My name is Johannes A. Stork and I am a post-doctoral researcher at the Royal Institute of Technology (KTH), Sweden. I work at the Robotics, Perception, and Learning Lab (RPL) and the Center for Autonomous Systems (CAS).
My main research interest is in autonomous intelligent systems. In specific I am interested in how agents can make decision under uncertainty and learn from experience in dynamic and human-populated environments. I have been working on a large range of different applications: robotic grasp design, in-hand manipulation, and topology-based caging, as well as, tracking of pedestrians, socially normative and visual robot navigation, and further audio-based activity recognition and structured prediction for scene understanding. I am also interested in Bayesian statistics and reinforcement learning.

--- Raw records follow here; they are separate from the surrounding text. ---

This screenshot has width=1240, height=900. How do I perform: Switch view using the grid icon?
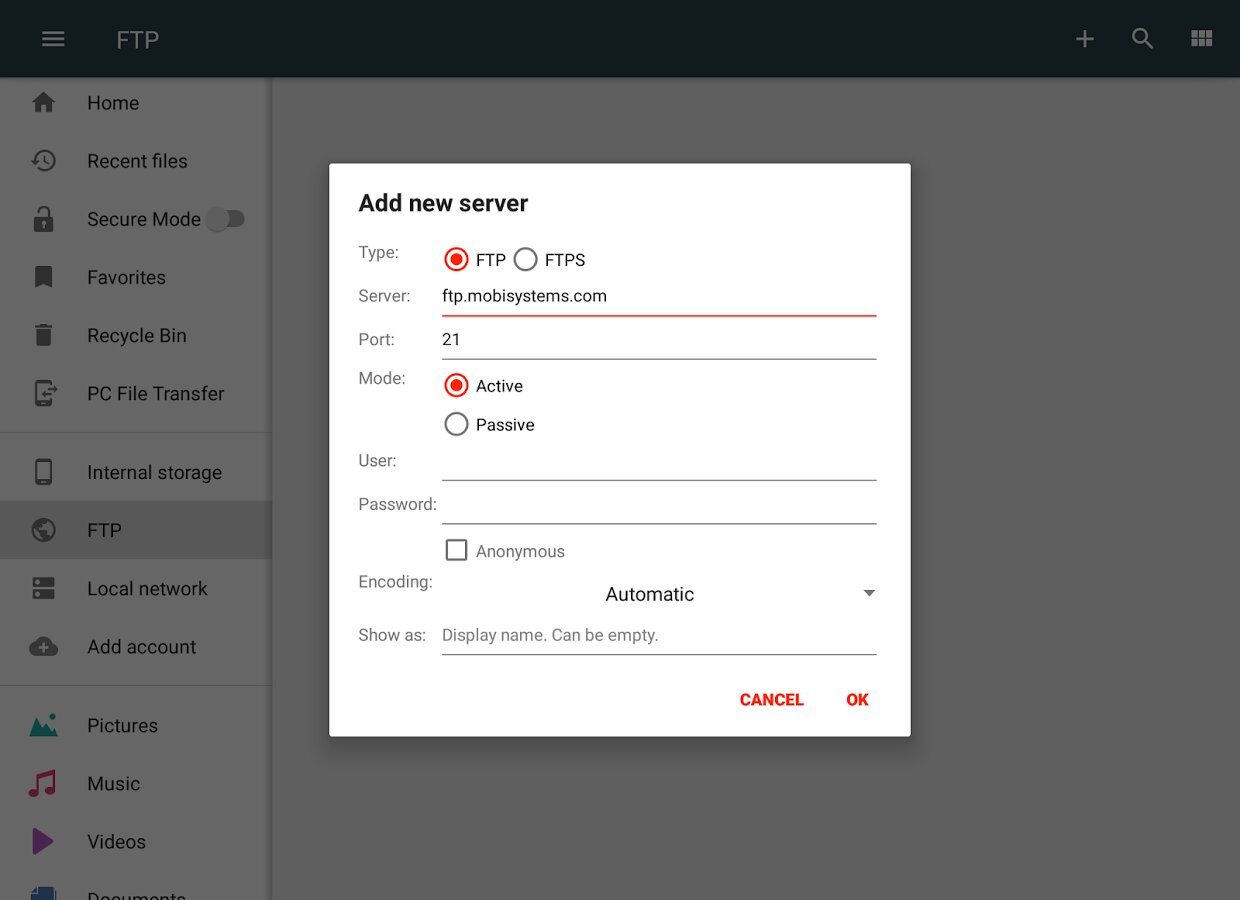[x=1201, y=39]
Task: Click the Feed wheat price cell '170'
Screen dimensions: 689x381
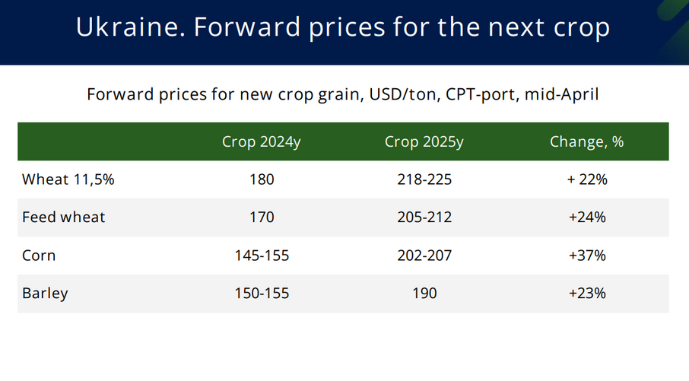Action: (x=262, y=217)
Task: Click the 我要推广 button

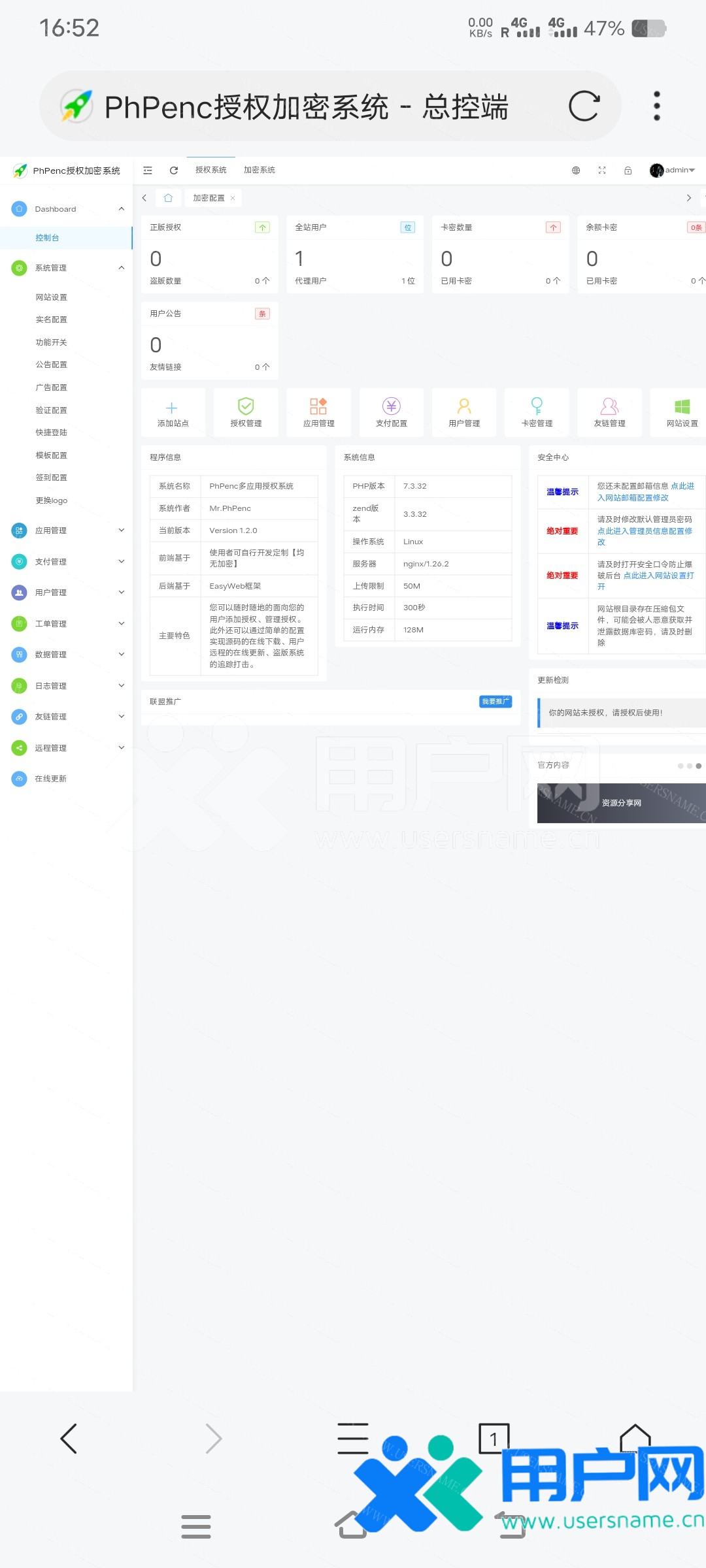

Short Bio: Before joining RPL as a post-doctoral researcher, I was a PhD. student in Computer Science (Computer Vision and Robotics) at the Computer Vision and Active Perception Lab (CVAP) at the Royal Institute of Technology (KTH) in Stockholm. I did my graduate research as a member of Professor Danica Kragic’s research group where my co-supervisors were Carl Henrik Ek and Yasemin Bekiroglu. Before that, I spent several years of my undergraduate studies at the University of Freiburg, Germany, as a student research assistant at the Social Robotics Lab of Professor Kai O. Arras. I hold a MSc. and a BSc. degree in Computer Science with concentration in Artificial Intelligence and Robotics with minor in Mathematics from Freiburg University.

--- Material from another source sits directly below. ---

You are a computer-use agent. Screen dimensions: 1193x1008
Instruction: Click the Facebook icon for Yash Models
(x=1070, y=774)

Our new paper about non-parametric spatial context structure learning was accepted to RO-MAN 2017. (Thippur, A., Stork, J. A., & Jensfelt, P. (2017). Non-Parametric Spatial Context Structure Learning for Autonomous Understanding of Human Environments. In Proc. IEEE International Symposium on Robot and Human Interactive Communication (RO-MAN’17).)

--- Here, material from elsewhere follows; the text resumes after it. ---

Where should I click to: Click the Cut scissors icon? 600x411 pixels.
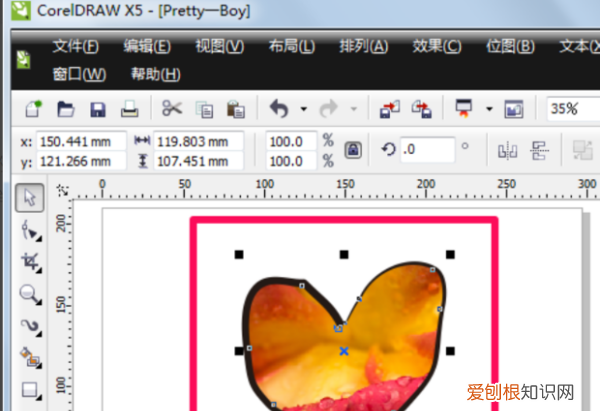tap(172, 108)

Our paper was selected for oral presentation at ICRA 2017. (Hang, K., Stork, J. A., Pollard, N. S., & Kragic, D. (2017). A Framework For Optimal Grasp Contact Planning. IEEE Robotics and Automation Letters, 2(2), 704–711.)
Our new paper about design of optimal robotic grasps was accepted to Robotics and Automation Letters. (Hang, K., Stork, J. A., Pollard, N. S., & Kragic, D. (2017). A Framework For Optimal Grasp Contact Planning. IEEE Robotics and Automation Letters, 2(2), 704–711.)
I started as a post-doctoral researcher at KTH.